在聽到交情比較深時候,傅霄雲的眸子由淡到濃,又轉淡。
他的臉微微一轉,身後寸步不離又很少說話的邵軍上前一步,將安妙可逼離乙忘身邊。
“請安小姐坐在自己椅子上說話,我們少奶奶剛生產完,身體虛,經不起你這麼大聲講話!”

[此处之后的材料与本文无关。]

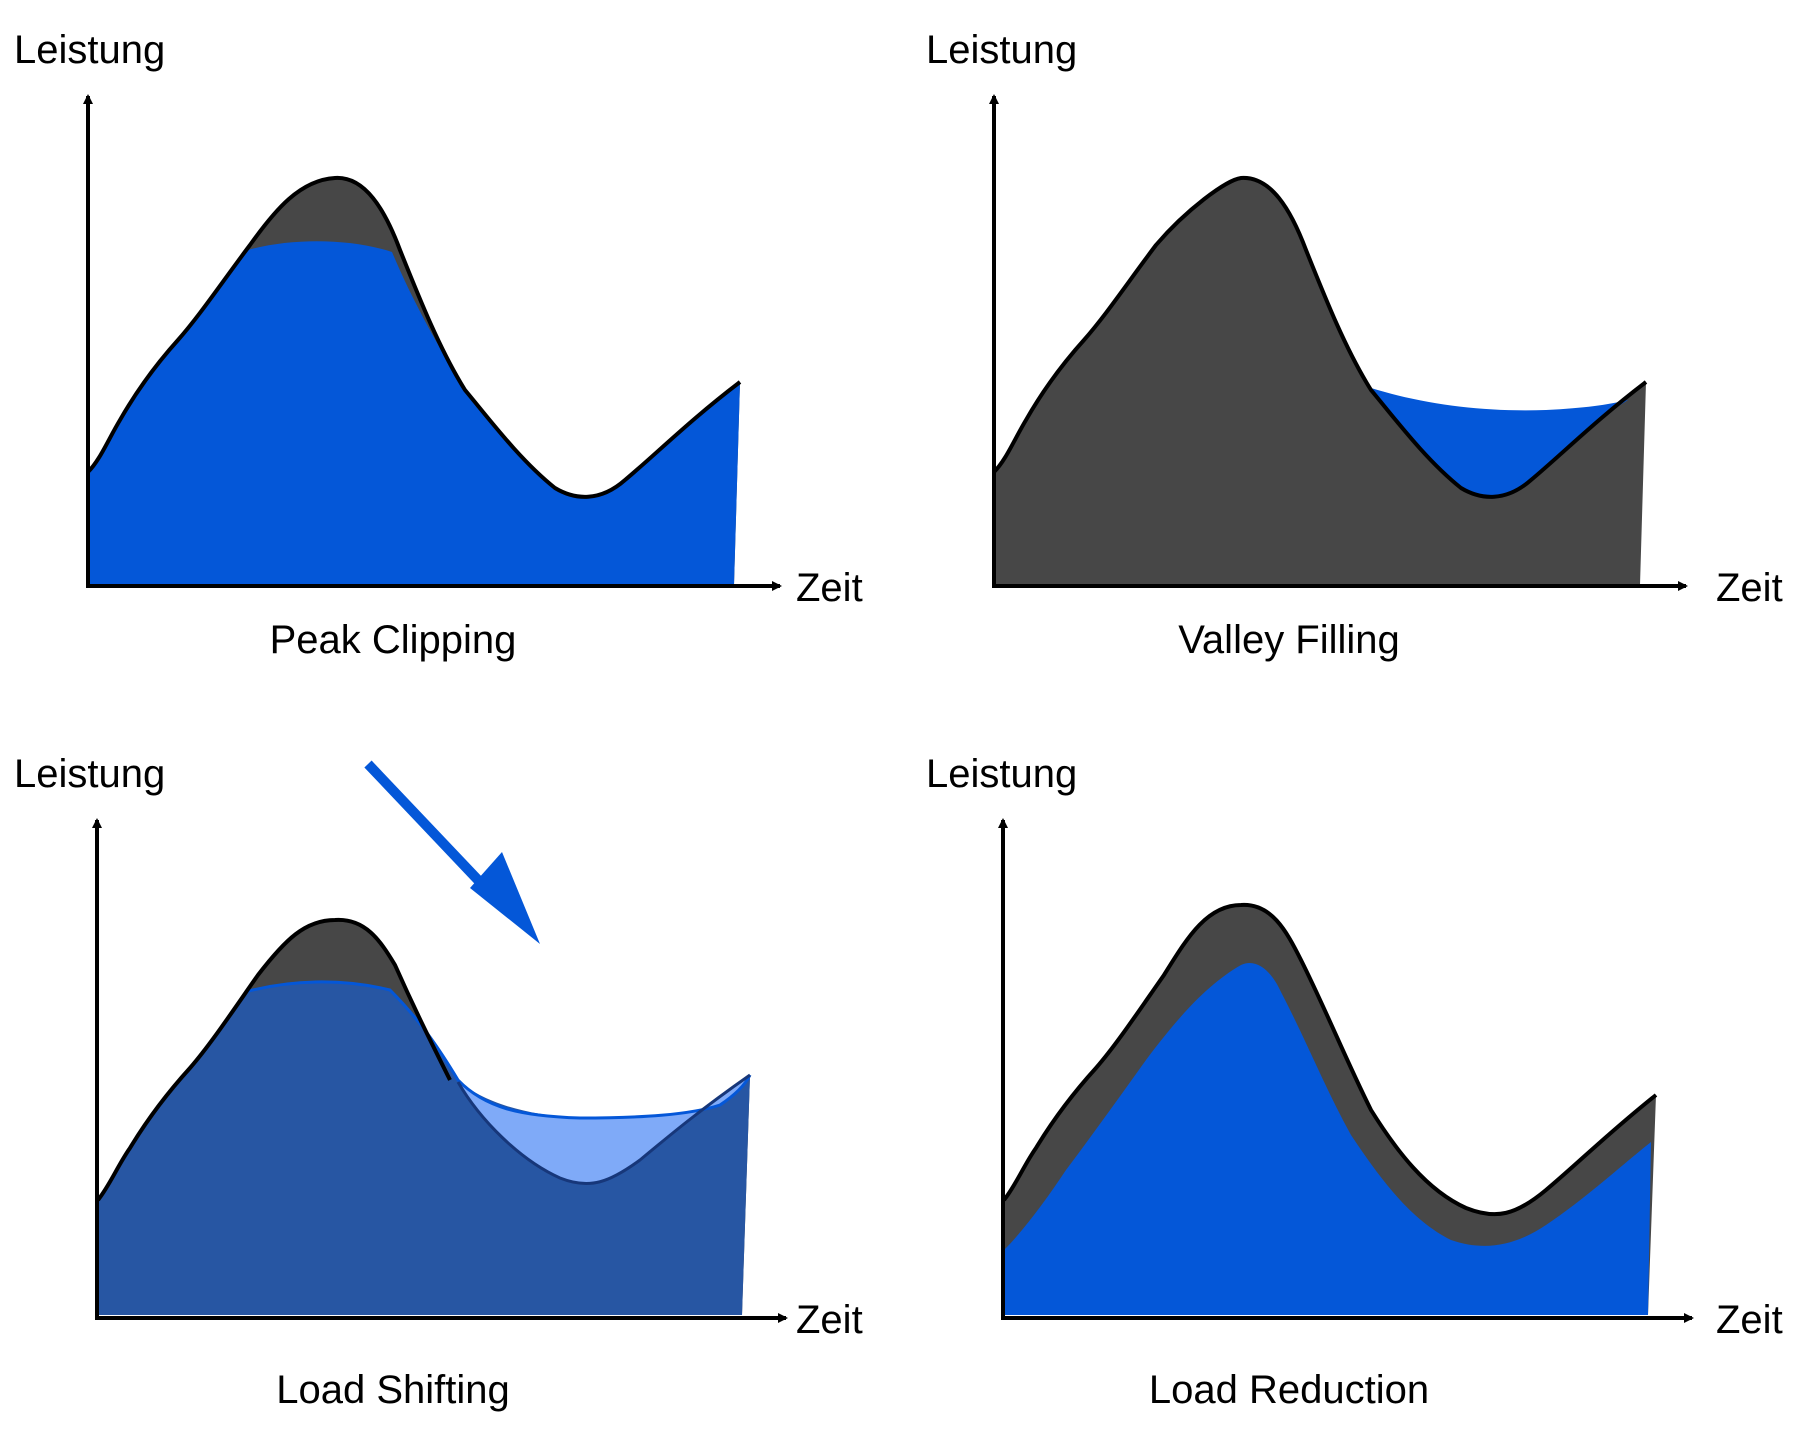 The width and height of the screenshot is (1812, 1438). I want to click on reduced-load-area, so click(1328, 1139).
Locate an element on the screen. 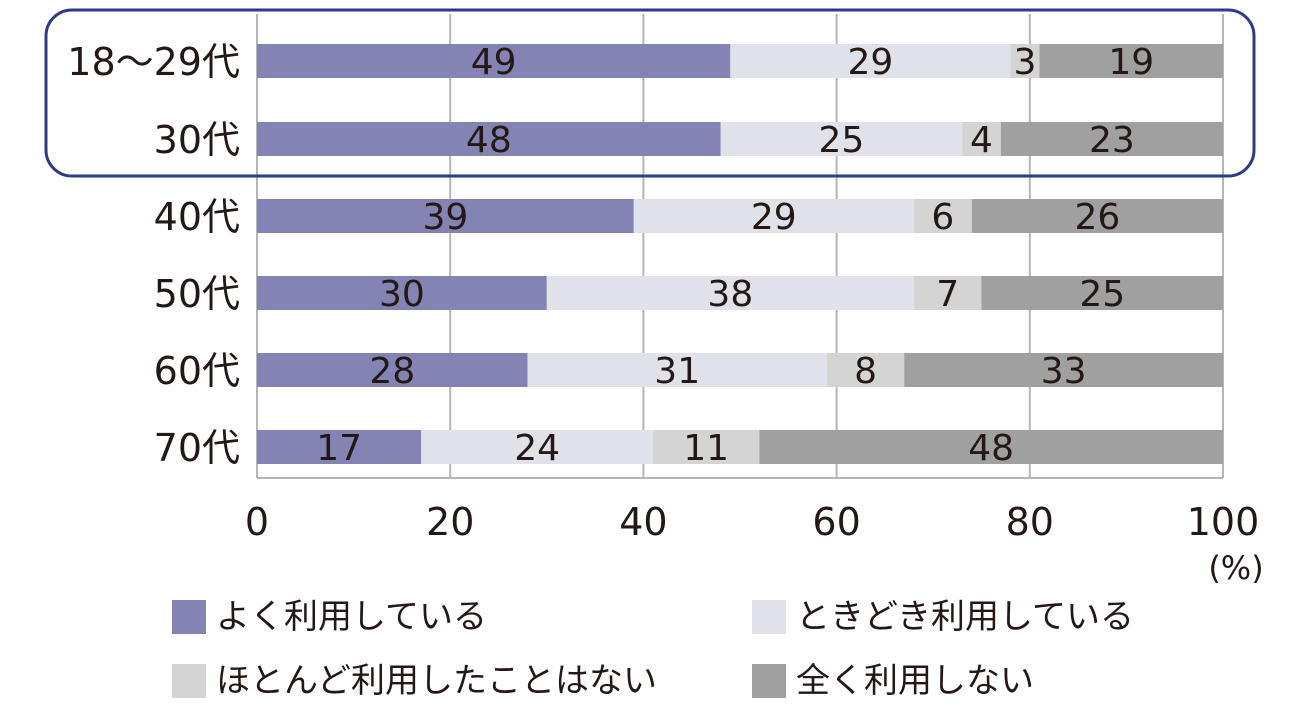 The image size is (1300, 712). data-label: 24 is located at coordinates (537, 448).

安妙可反應過來自己的失態,坐回椅子上,歉意的看向傅霄雲,當然傅霄雲並沒給她任何餘光。
她又轉向傅家其他人。
“實在抱歉,我看到乙忘的時候,突然想起了我的故友,她們兩個實在是長得太像了,對不起,是我沒有看清楚!”
話是這麼說,卻在心底把乙忘生產的時間,孩子大小,與柳瀟瀟出事的時間進行對比和梳理。

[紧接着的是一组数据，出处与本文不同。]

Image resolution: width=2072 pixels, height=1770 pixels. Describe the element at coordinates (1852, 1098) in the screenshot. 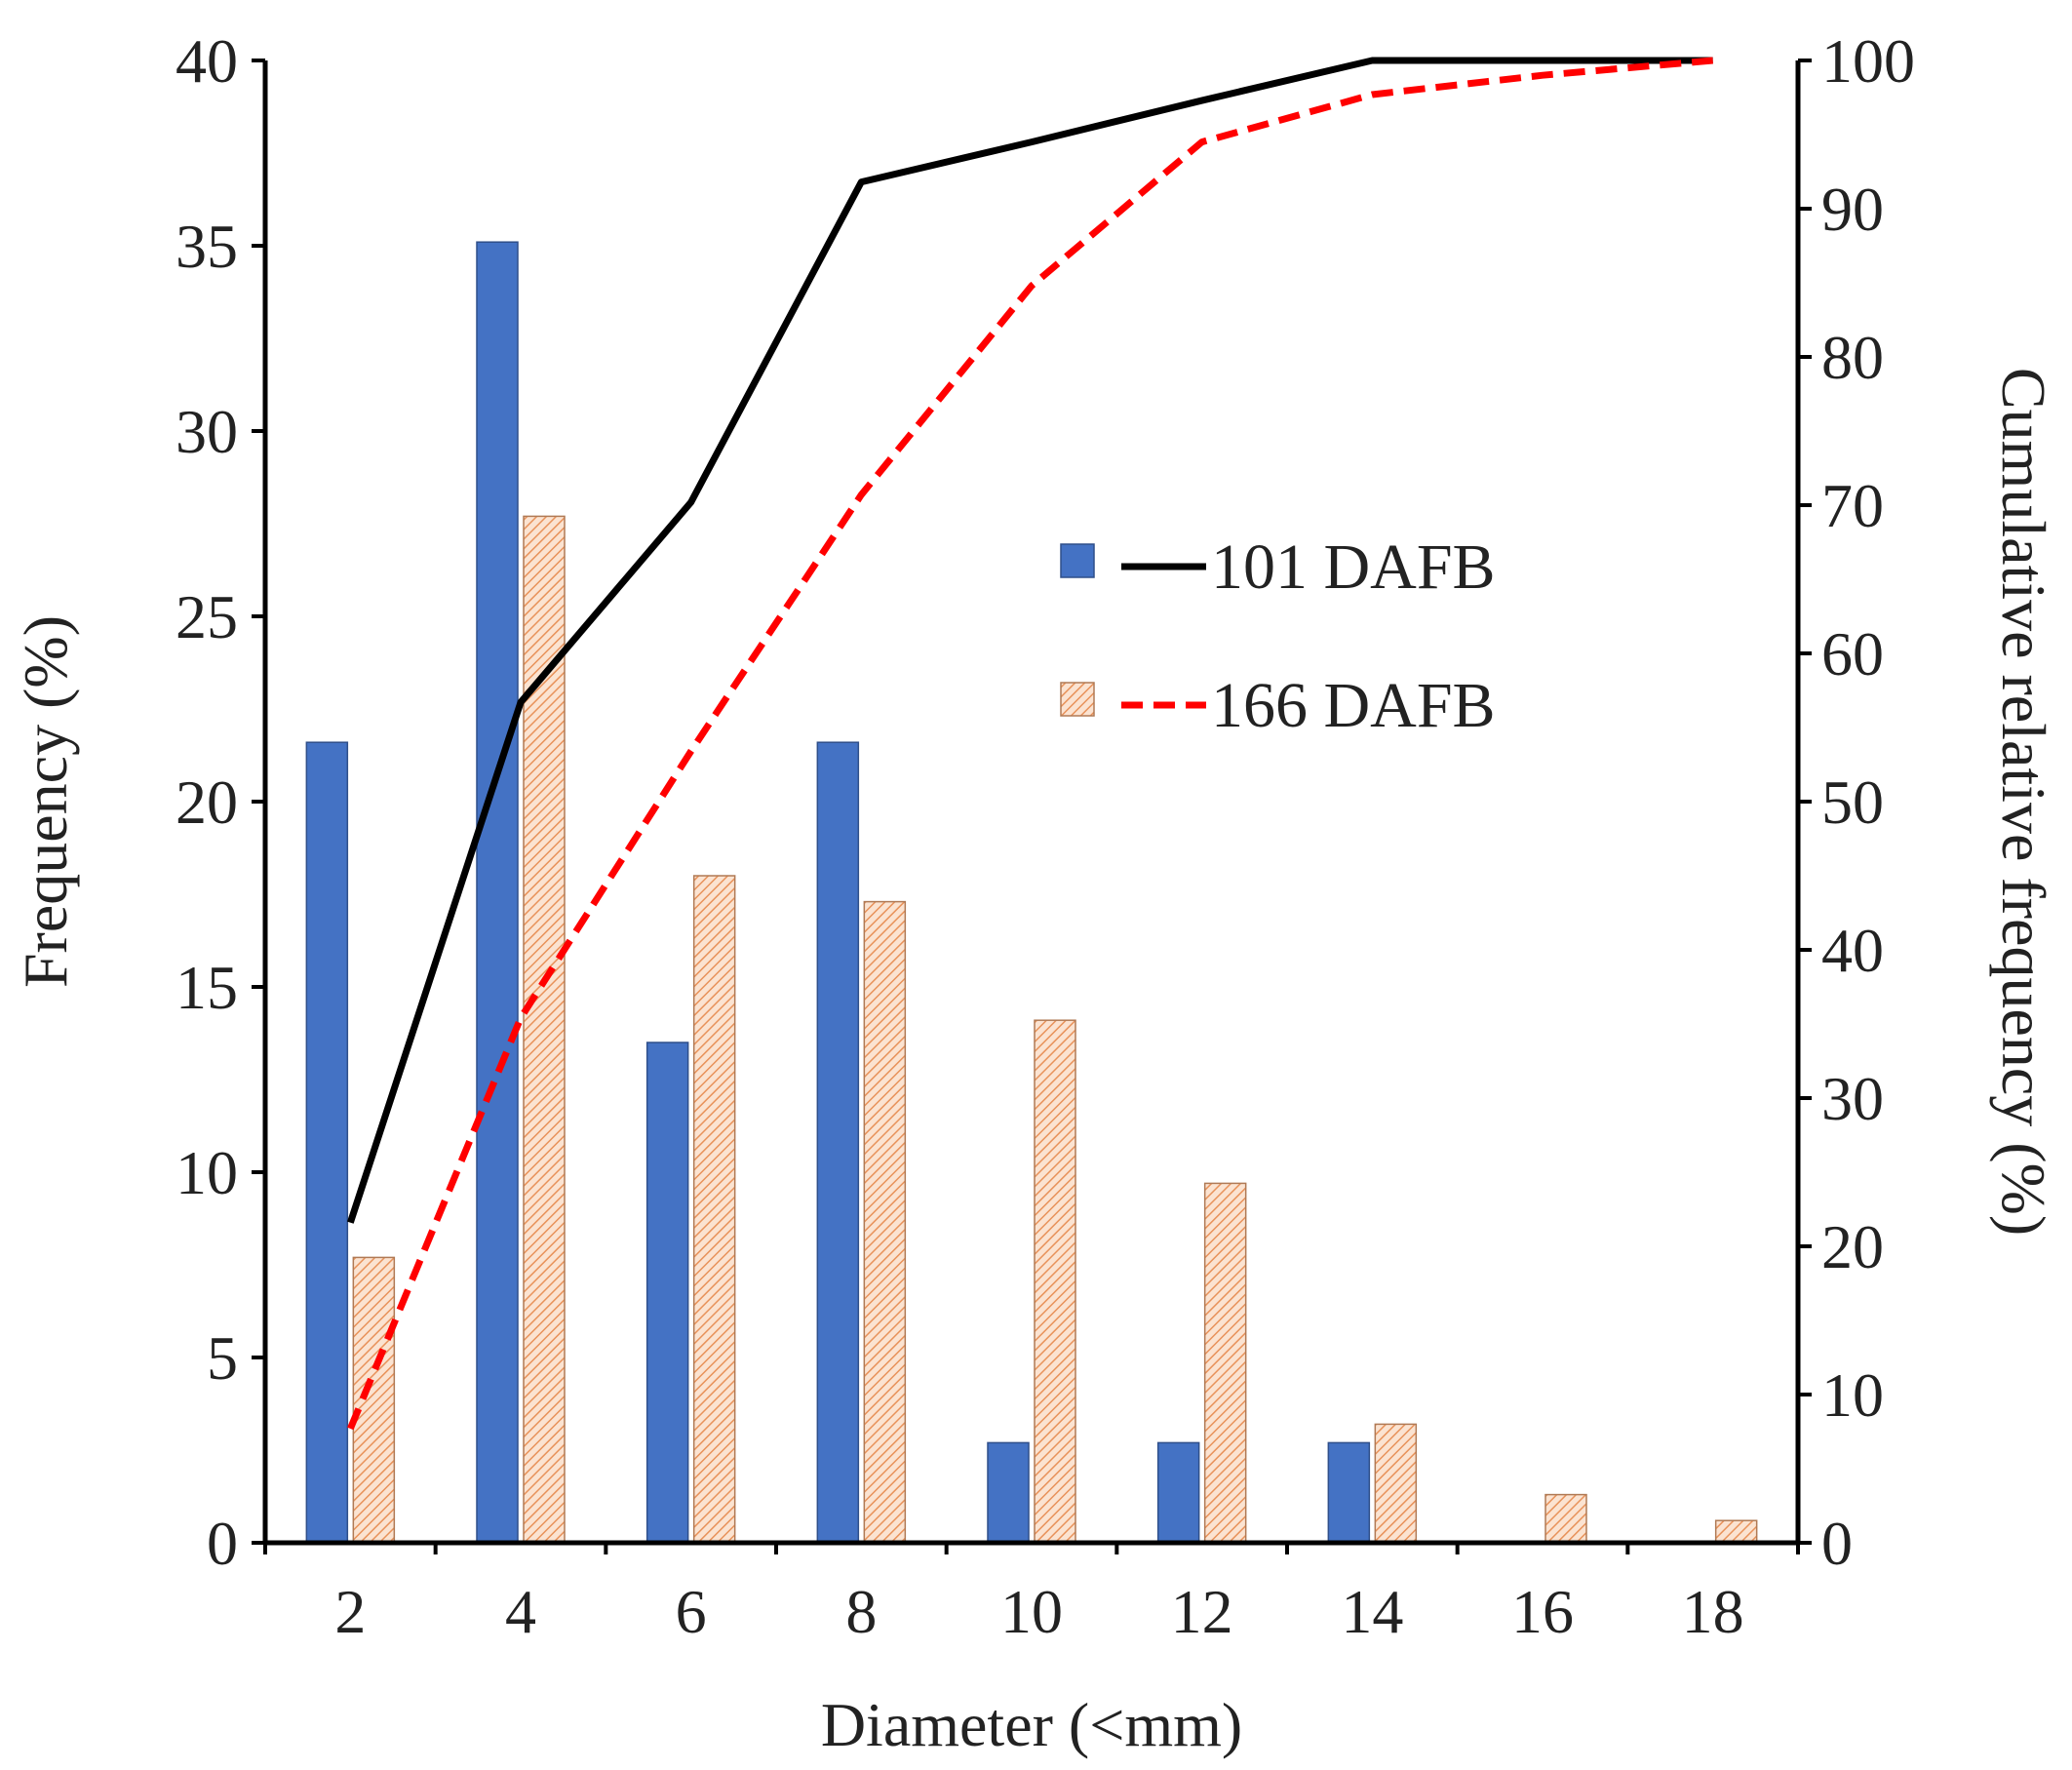

I see `y-tick-label-right: 30` at that location.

柳瀟瀟是四月初出的事情,而懷孕生產需要十個月,孩子現在一個月,也就是說乙忘至少陪在傅霄雲身邊十三個月了,而現在的時間是秋末,滿打滿算,也只有八個月的時間。
如果乙忘是柳瀟瀟,時間線對不上啊。
除非孩子不是乙忘所生,除非傅霄雲和乙忘一起編造謊言欺騙大家。
怎麼可能?
柳瀟瀟和傅霄雲原本就不認識,兩個完全沒有交集的兩個人,怎麼會遇到?
傅霄雲那樣風雲不懼的男人,又怎麼會同意和柳瀟瀟一起騙人?
種種跡象表明,她確實是想多了,認可了乙忘是乙忘本人後,便只剩下了驚訝。
世界上竟然有兩個如此相像的人?
“好了,新兒媳你們看也看到了,現在沒什麼問題了吧,沒問題,就請回吧,回去等我們請帖,時間定下來,都來喝滿月酒!”
傅季州扇子一甩,“唰”的一聲開啟,打斷了安家人的思緒。
安侯東看安妙可,安妙可沒動。
“怪不得雲哥對身邊的女人一直不願多看,今天看到嫂子,我終於明白了,原來早就金屋藏嬌,雲哥和嫂子是什麼時候認識的?”